Pentylenetetrazole (PTZ) is a neurotoxic substance and is used to produce experimental
neurotoxicity. Transient Receptor Potential Melastatin 2 (TRPM2) Channel is a non-selective
cation channel activated by adenosine diphosphoribose (ADPR), calcium ion (Ca2+) and
reactive oxygen species and nitrogen species. It is inactivated by N-(p-amylcinnamoyl)
anthranilic acid (ACA). Valproic acid (VPA) is a short-chain fatty acid in the chemical structure
of N-dipropyl acetic acid, it is used as various anticonvulsants and mood stabilizers, especially
in psychiatric and neurological cases. Studies have shown that valproic acid blocks voltagegated sodium or calcium channels (Bowden 2003), but its effect on the TRPM2 channel in the
neuron cell line has not yet been clarified.

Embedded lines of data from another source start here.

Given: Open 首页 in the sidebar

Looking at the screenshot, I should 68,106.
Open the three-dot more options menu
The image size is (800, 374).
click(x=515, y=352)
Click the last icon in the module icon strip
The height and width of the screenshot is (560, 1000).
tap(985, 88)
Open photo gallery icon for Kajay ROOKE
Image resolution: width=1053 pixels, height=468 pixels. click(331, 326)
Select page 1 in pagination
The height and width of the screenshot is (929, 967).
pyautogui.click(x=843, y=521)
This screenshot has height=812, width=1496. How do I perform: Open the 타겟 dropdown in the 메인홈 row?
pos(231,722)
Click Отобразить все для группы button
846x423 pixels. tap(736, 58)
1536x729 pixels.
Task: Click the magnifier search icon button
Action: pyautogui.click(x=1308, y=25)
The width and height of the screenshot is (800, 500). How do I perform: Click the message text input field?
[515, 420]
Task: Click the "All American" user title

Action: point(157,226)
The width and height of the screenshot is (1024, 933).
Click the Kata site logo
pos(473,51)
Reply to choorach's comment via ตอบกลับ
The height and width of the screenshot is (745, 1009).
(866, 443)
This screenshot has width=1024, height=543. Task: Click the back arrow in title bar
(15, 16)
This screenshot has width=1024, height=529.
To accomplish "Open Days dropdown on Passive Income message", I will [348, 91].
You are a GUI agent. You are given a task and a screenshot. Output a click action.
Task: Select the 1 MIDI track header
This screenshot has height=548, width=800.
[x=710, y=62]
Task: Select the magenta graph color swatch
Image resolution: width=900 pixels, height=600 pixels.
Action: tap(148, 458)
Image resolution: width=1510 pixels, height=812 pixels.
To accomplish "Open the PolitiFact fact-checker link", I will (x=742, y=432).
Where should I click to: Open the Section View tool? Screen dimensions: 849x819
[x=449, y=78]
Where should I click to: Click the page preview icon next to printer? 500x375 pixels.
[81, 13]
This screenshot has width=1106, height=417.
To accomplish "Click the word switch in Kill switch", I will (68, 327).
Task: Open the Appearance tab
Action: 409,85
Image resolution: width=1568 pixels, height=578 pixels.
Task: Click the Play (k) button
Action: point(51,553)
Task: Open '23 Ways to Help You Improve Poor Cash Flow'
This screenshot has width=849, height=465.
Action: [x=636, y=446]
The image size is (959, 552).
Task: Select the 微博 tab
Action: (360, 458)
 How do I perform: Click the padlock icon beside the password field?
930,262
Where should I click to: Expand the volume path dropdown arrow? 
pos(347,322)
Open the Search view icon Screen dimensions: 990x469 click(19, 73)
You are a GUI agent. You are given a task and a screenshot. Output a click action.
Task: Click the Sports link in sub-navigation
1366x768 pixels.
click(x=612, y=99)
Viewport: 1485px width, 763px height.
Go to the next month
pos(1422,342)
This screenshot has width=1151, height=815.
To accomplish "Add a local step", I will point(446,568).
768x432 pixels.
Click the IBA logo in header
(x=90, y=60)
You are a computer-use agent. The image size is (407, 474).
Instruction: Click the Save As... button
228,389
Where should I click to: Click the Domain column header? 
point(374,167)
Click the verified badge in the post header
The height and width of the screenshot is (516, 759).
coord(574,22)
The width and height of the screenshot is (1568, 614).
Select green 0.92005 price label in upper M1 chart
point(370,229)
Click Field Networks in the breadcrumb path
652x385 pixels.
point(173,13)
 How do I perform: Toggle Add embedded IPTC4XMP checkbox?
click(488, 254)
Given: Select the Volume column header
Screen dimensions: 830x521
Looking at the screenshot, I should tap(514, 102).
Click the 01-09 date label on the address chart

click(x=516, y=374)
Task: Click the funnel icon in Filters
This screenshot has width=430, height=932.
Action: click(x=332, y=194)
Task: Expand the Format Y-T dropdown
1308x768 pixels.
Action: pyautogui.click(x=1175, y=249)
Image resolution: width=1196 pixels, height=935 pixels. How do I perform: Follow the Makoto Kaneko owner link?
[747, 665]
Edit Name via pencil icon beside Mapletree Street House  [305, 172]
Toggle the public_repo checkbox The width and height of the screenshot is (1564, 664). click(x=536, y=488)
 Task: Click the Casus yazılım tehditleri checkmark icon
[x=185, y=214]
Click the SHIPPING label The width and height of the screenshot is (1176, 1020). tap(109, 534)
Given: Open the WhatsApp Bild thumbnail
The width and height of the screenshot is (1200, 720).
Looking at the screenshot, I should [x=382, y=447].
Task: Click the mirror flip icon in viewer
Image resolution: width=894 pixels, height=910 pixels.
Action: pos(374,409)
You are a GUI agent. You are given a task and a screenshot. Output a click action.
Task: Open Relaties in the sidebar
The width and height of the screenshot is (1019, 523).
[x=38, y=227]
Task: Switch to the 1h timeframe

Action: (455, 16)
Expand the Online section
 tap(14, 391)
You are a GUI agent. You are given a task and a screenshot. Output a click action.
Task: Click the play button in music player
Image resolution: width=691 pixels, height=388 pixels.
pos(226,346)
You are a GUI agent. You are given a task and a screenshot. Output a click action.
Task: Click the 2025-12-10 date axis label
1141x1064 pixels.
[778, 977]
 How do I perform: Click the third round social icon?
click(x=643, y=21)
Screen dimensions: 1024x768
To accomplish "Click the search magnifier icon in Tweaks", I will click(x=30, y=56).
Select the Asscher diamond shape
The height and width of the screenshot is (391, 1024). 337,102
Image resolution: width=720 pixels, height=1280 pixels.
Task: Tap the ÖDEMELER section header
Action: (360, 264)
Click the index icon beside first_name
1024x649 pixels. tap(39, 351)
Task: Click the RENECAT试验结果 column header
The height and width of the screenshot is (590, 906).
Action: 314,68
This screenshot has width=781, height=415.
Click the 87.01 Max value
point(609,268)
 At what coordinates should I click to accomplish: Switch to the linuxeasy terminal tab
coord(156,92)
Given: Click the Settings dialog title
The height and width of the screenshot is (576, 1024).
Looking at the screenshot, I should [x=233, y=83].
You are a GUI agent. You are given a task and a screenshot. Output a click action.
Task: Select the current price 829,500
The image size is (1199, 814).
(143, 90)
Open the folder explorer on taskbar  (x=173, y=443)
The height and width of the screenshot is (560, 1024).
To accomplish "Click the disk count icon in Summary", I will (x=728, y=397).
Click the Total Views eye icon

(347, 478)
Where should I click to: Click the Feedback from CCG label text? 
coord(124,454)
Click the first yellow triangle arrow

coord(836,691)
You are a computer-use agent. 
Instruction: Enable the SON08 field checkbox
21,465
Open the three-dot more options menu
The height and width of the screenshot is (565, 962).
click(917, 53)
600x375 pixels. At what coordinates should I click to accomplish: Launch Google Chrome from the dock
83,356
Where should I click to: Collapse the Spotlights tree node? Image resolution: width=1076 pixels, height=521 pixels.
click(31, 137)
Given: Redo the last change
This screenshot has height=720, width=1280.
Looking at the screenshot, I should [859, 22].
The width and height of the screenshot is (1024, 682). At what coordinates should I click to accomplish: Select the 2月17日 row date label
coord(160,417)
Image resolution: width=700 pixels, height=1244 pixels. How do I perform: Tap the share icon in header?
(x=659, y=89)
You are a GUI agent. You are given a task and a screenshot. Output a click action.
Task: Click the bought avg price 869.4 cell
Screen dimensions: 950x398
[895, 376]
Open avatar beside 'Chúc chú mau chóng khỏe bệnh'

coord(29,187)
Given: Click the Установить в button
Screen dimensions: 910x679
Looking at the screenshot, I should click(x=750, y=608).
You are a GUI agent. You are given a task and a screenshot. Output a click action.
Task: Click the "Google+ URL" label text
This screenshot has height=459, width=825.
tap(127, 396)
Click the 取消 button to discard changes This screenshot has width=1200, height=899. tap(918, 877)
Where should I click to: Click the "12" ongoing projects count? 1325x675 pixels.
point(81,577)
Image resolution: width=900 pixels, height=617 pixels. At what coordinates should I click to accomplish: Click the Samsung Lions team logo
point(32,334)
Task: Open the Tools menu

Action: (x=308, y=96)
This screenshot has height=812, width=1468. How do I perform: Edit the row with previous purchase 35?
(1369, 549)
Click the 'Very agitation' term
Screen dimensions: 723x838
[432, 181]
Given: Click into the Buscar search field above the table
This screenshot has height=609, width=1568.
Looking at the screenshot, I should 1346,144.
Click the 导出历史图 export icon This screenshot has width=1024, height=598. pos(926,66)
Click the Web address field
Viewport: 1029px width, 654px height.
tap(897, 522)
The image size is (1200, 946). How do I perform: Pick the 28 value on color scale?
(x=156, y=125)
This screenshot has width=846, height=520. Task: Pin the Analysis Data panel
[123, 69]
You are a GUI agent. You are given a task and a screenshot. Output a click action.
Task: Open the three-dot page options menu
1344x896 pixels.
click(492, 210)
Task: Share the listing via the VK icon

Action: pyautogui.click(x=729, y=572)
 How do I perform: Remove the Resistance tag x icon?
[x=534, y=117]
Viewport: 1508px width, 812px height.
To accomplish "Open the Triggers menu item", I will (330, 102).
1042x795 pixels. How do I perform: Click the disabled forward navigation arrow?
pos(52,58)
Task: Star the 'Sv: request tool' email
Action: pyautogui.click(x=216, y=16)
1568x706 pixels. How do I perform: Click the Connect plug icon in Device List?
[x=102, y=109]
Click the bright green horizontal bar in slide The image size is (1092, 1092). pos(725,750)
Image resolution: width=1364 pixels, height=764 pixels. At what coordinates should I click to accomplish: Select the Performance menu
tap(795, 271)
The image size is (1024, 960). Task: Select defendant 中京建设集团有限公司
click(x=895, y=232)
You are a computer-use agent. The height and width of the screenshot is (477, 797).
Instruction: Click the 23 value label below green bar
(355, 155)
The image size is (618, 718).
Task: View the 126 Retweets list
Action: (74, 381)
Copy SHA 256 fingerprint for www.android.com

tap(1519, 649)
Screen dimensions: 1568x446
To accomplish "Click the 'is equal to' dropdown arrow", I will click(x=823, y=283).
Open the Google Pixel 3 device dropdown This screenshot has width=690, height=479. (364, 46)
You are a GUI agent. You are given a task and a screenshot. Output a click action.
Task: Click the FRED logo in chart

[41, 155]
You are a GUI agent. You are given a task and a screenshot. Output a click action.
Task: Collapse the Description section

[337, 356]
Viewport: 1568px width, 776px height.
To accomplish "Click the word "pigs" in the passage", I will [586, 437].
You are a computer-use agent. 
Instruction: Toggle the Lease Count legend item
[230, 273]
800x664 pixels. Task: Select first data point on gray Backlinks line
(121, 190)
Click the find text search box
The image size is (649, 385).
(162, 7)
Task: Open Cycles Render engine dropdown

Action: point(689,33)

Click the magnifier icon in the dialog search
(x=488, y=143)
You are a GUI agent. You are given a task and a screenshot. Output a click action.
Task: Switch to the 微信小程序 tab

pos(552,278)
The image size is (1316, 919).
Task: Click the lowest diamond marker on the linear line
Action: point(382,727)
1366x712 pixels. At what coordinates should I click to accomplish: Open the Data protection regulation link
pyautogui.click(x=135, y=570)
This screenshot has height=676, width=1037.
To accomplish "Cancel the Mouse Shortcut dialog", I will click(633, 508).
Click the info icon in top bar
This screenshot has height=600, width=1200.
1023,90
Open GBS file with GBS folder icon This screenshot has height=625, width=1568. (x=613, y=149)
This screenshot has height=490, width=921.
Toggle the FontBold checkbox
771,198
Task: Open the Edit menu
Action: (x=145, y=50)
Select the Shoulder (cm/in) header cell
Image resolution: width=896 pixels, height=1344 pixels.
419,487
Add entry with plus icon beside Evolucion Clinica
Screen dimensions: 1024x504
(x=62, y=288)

SH-SY5Y cells were divided into five groups; control, control + ADPR, PTZ (30 µM for 24
hours), VPA (1 mM for 24 hours), and PTZ + VPA (30 µM for 24 hours and 1 mM for 24
hours) (Taskiran et. al., 2021). The patch-clamp technique was used to observe the activation
of the TRPM2 channel and the protective effect of VPA in the neurotoxicity model created by
PTZ. In the study, ADPR was used as an agonist and ACA as an antagonist for TRPM2
stimulation in SH-SY5Y cells (Yıldızhan and Nazıroğlu 2020). The whole-cell mode patchclamp record showed us that in the ADPR-stimulated groups, the intracellular Ca2+ flow was
highest in the PTZ group compared to the other groups. While no intracellular Ca2+ flow was
observed in the VPA group, intracellular Ca2+ flow was significantly inhibited in the PTZ+VPA
group compared to the PTZ group.
In conclusion, in the electrophysiological study using the patch-clamp technique, we observed
that VPA has a regulatory effect on TRPM2 channel currents in PTZ-induced SH-SY5Y cells.